“It is not too much to say that governments are now superseded by financial institutions... the efforts of those in control of financial policy are, primarily, if not entirely, concerned with making the world safe for bankers, rather than making the world safe.... the world cannot be made safe without removing the banker, painlessly or otherwise, form the commanding position which he now occupies.”
C.H. Douglas, The Monopoly Of Credit, 1932
One overlooked reason for today’s bailout mess and economic-financial crisis stems from the private control of credit and money creation, as well as the more recent creation of unregulated, unbacked, quasi-money instruments called derivatives and credit swaps - also created for profit by the big bank owners of the Federal Reserve.
A private “Federal” Reserve and its big bank owners are the main culprits and the root cause in the creation of inflation and depression - via expansion and contraction of money supplies. The business cycle, and its magnified boom-bust periods, is then largely a creature of monetary policies geared to private interests, with little or no public interest imput. Who lends, to whom, for what purpose, at what cost, and who has a say in the process?
Private banks are in the business of creating debt-money and interest and fee income. There is no public interest per se in this process. In any case, for years before securitization emerged loans were more local and held by community-based lending institutions. As a consequence, more oversight and concern for these loans and their security were in play.
With the advent of securitization of bank loans, and their sale to pension funds and foreign investors, a process was created whereby the banks could continually exceed their traditional capital and fractional reserve requirements by selling loans to Wall Street. For this reason, banks became less concerned with the quality of loans given that they could be packaged and sold – often with bogus and bought credit ratings provided by Wall Street.
In this way lending expanded beyond reason and the quality of loans and their security continued to drop. This applied in spades to the home loan market, where securitization and implicit taxpayer guarantees made it possible for banks to get loans off their books and continue to make loans, fees, and interest beyond reasonable limits. Add to this all the utterly parasitic loans made to speculators, hedge funds, and vulture capitalists busy wreaking havoc in the economy.
What else could we expect in a thoroughly privatized process in an era of deregulation?
Also, the very process of debt-money involves the “magic” creation of loan money “out of thin air” via credits to customer accounts.
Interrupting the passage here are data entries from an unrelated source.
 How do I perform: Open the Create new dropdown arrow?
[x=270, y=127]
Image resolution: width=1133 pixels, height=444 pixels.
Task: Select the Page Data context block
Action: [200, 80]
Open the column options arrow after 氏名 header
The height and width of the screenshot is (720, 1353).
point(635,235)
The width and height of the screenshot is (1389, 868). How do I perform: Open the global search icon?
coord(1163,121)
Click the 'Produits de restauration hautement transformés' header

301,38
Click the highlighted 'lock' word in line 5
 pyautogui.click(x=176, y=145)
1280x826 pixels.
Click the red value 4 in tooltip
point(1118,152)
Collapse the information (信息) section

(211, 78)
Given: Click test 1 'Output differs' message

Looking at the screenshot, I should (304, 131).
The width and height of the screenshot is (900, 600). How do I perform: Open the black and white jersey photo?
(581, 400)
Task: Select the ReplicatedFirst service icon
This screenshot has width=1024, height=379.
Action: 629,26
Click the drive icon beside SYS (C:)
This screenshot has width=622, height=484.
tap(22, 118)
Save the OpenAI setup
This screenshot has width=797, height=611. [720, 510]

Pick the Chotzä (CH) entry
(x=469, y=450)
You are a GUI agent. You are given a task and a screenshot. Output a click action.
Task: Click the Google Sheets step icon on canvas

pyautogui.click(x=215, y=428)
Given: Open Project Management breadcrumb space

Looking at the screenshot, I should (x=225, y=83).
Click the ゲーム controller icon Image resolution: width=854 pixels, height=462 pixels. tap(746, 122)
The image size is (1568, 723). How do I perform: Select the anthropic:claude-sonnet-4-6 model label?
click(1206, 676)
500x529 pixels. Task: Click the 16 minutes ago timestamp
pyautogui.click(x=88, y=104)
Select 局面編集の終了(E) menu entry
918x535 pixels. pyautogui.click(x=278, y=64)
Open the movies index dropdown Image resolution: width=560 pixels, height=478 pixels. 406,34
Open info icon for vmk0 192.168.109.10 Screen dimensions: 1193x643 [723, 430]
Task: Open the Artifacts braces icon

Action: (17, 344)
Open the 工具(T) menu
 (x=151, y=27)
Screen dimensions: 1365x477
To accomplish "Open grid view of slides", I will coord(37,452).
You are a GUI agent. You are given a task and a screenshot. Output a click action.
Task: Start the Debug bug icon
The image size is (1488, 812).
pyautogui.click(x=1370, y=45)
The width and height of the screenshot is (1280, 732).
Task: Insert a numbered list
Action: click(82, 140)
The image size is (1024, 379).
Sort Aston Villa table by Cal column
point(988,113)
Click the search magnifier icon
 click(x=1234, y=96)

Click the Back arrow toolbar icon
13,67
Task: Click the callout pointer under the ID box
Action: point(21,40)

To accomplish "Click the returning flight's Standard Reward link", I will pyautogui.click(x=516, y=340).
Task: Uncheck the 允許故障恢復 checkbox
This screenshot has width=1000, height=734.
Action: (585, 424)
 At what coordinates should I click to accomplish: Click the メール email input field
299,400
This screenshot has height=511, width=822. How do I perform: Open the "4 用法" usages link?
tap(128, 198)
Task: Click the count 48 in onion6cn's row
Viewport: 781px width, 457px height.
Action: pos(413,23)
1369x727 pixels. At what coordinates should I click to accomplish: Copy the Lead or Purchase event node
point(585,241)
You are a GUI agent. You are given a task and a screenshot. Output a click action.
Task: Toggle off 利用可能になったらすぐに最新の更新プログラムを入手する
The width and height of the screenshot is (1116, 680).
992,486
At the same time, the total sum of interest which will become due is not created.
For this reason, private debt-money creation and interest-rate setting powers mean that, eventually, our assets flow to the big bank owners of the Fed as the economy cannot then generate enough profit to pay the interest costs. Debt then piles up and is either refinanced and loans extended (in perpetuity as with our goverment debt) or defaults begin to multiply and assets go back to the banks – in particular, those money center big banks who not only own the federal reserve but access its money at will.
Whither the public?
The absence of public interests in private money creation powers means, in this profit-seeking system, that lending and debt money creation continue until no more loans can be sold and banks retrench and a collapse follows. Exactly this dismal boom-bust depression dynamic, serving to exacerbate normal business cycles, is then built-in to the system as we know it. We can safely say, its the structure, stupid!
“This boom-bust economic cycle is totally unnecessary and is the fundamental cause of the inherent instability in our economy. It is due to too-rapid increases in the money supply due to deficit spending and then the multiplier effect of fractional reserve banking (described above) and to lenders greedy to take advantage of such a system that rewards lending with more and more interest revenue; followed by a too-rapid contraction of the money supply (such as we are experiencing now), necessary to combat the inflationary effects of the former phase, both the direct result of the Federal Reserve Act of 1913. We urgently need to reform this system that rewards greed and results in ever-increasing swings from boom-to-bust - destroying ordinary businesses and farms in the process. We need to repeal or fundamentally reform the Federal Reserve Act of 1913, and to replace it with a system that eliminates the ability of private banks to "create" and multiply money as loans.”
Patrick Carmack, The Money Masters
The real question is when, amidst these awful episodes in which the public is badly fleeced and made destitute, does the power of monetary policy shift to the public. When will the people regain the ownership of their central bank and monetary policy – if for nothing else then that being the price of today’s taxpayer bailout?